1988–89 Moroccan Throne Cup

Tournament details
- Country: Morocco

Final positions
- Champions: Wydad Athletic Club

= 1988–89 Moroccan Throne Cup =

The 1988–89 season of the Moroccan Throne Cup was the 33rd edition of the competition.

Wydad Athletic Club won the competition, beating Olympique de Khouribga 2–0 in the final, played at the Prince Moulay Abdellah Stadium in Rabat.
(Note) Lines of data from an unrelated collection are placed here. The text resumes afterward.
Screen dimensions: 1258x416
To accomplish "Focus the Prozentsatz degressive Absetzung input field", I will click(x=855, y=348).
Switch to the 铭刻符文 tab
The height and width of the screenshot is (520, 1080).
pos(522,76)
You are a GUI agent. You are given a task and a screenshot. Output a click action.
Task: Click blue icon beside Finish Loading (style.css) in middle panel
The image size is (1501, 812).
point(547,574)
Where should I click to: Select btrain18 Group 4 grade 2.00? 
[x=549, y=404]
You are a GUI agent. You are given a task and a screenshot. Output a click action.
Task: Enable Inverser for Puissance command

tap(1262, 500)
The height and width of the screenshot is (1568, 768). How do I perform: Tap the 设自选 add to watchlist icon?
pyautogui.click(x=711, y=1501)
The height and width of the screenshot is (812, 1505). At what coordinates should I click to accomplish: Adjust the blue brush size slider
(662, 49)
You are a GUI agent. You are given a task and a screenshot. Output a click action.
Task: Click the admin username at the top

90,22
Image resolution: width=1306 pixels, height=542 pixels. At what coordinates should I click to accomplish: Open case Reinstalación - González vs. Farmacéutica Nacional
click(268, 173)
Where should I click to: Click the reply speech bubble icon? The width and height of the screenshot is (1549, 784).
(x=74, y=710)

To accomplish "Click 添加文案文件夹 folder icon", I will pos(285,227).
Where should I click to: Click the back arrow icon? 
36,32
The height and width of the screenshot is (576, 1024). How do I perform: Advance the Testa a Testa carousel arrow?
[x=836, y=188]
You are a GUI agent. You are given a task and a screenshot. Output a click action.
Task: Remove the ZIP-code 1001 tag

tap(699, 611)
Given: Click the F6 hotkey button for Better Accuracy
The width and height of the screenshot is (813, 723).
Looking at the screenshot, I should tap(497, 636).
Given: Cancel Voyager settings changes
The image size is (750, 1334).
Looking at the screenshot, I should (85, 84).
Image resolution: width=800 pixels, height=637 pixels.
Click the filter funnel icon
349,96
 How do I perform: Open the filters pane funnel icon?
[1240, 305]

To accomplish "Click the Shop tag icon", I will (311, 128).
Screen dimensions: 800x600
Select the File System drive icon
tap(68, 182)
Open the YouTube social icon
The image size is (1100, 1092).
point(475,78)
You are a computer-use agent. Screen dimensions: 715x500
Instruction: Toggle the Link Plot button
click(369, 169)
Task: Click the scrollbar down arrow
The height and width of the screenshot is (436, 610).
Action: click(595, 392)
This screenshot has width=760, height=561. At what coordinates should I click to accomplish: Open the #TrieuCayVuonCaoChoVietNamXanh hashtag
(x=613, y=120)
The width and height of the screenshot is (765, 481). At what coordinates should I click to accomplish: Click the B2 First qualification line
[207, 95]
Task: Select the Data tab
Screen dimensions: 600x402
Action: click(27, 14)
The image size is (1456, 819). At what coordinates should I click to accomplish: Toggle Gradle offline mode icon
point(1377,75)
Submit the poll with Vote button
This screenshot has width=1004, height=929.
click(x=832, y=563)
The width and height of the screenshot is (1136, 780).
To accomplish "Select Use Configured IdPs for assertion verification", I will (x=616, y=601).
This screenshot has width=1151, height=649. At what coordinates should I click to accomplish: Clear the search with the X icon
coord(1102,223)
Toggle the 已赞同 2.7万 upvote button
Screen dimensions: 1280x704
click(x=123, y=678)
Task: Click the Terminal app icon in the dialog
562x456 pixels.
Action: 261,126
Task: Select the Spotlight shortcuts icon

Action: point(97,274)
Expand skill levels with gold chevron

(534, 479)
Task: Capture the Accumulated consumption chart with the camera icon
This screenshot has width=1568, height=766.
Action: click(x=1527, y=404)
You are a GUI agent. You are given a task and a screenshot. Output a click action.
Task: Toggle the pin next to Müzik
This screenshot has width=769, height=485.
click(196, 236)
Wydad Athletic Club won the cup for the 5th time in their history.

== Competition ==
=== Last 16 ===

| Team 1 | Team 2 | Result |
|---|---|---|
| Maghreb de Fès | Olympique de Casablanca | 0–1 |
| Renaissance de Settat | Kamal Marrakech | ?–? |
| Difaâ Hassani El Jadidi | Ittihad Tanger | 2–1 |
| Wydad de Fès | Najah Souss | 2–0 |
| Hilal de Nador | FAR de Rabat | 0–1 |
| Fath Union Sport | Kawkab Marrakech | 2–3 |
| Union de Sidi Kacem | Olympique de Khouribga | 1–2 |
| Wydad Athletic Club | CODM Meknès | 2–1 |

=== Quarter-finals ===

| Team 1 | Team 2 | Result |
|---|---|---|
| Difaâ Hassani El Jadidi | FAR de Rabat | ?–? |
| Wydad Athletic Club | Kawkab Marrakech | 1–0 |
| Olympique de Khouribga | Olympique de Casablanca | 1–0 |
| Kamal Marrakech | Wydad de Fès | 1–1 3–4 (pens) |

=== Semi-finals ===

| Team 1 | Team 2 | Result |
|---|---|---|
| Wydad Athletic Club | FAR de Rabat | 3–2 |
| Wydad de Fès | Olympique de Khouribga | 0–1 |

=== Final ===
The final took place between the two winning semi-finalists, Wydad Athletic Club and Olympique de Khouribga, on 6 March 1989 at the Prince Moulay Abdellah Stadium in Rabat.